Hey all. I've come to face the fact that I need help... I need to lose weight and I'm having a hard time figuring out where to start. Currently, I'm around 350 at 5'6 and 28/30 pants size. I can't find jeans that fit anymore, so I'm into stretch pants and I just feel like crap in them... I can't wear clothes that I want to wear, that show off who I am, who I want to be... I've hid my head in the sand about my weight, just pretending it didn't exist...but that's never a cure.
So. I'm 23. I've had PCOS/Insulin Resistance since I was 13, diagnosed at 17. Was put on birth control at 15 for irregular periods, got migranes for a week, went off it, and my weight bloomed. I gained rapidly.
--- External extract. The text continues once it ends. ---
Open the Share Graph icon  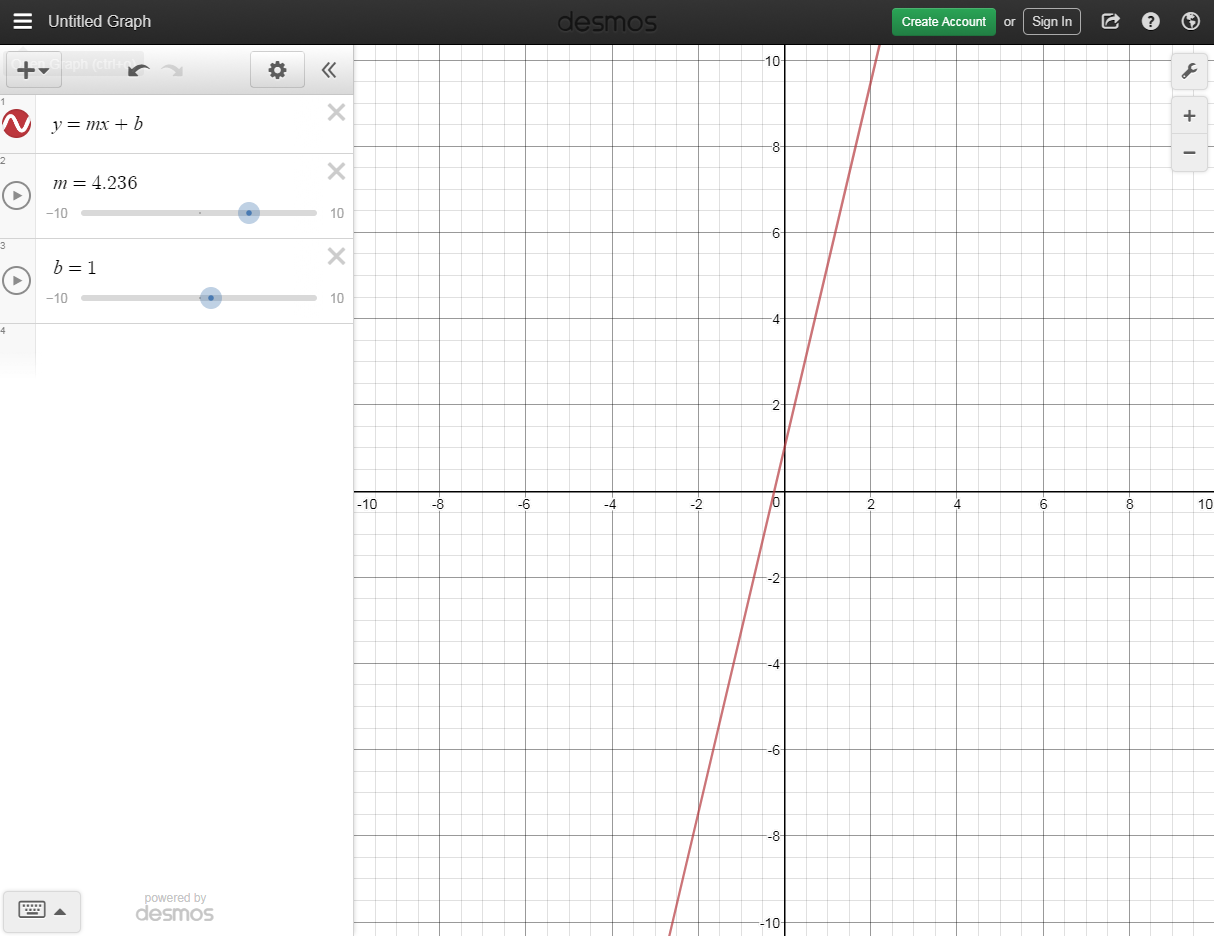pyautogui.click(x=1110, y=21)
In a year I went from a 12 to an 18. 18 to 24. Plateaued at 26 and now plateaued again at 28/30. I can't gain anymore.
I have no insurance, I still live at home due to health issues. I have Myasthenia Gravis (which is a muscular dystrophy and basically, my muscles don't work right/are weak 24/7) and don't have a job/insurance to pay for medication.
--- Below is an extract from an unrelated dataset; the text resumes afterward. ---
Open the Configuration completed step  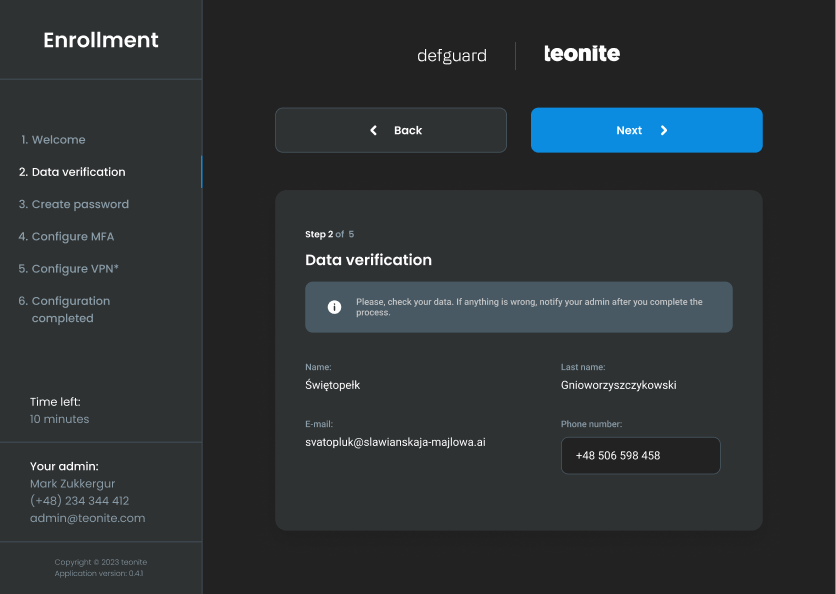click(70, 309)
I'm unhappy with myself, bordering on hatred and I know love comes from inside, but I can't even pass a mirror without cringing. I haven't let anyone take pictures of me since I was 13. The photo album's a big blank. Worse, my siblings are both perfect, both smart and pretty/skinny, and I just feel like the black sheep of the family. I'm so tired...and things have to change. I can't do this anymore. I've never had a boyfriend, and coming into the holiday season, everyone has someone and I feel alone.
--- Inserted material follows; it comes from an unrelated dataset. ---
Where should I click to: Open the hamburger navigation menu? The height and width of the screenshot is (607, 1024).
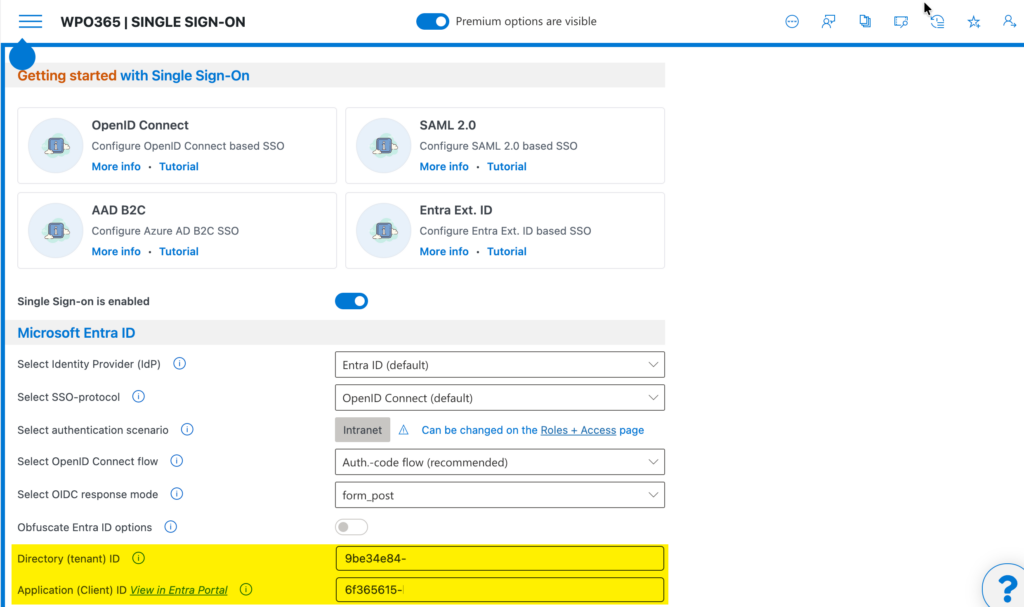coord(30,21)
I've also realized I'm gluten intolerant and am now Gluten Free. This is a pain in the butt, because most GF foods are higher in calories. I also cannot do sugar substitutes: aspartame, splenda, etc. They give me major cramps/bowel issues. I feel like I'll never be able to lose weight, that I've got alot stacked against me...
I need to know...what sort of diet/exercise would be good for targeting PCOS/IR and MG. I'm very out of shape, plus my weak muscles make me exhausted if I even just sweep the house, so it'll have to be something I can ease into.
Any ideas? I'm at the end of my rope. Trying to have a positive outlook, but I'm scared and tired of fighting. Something has to change.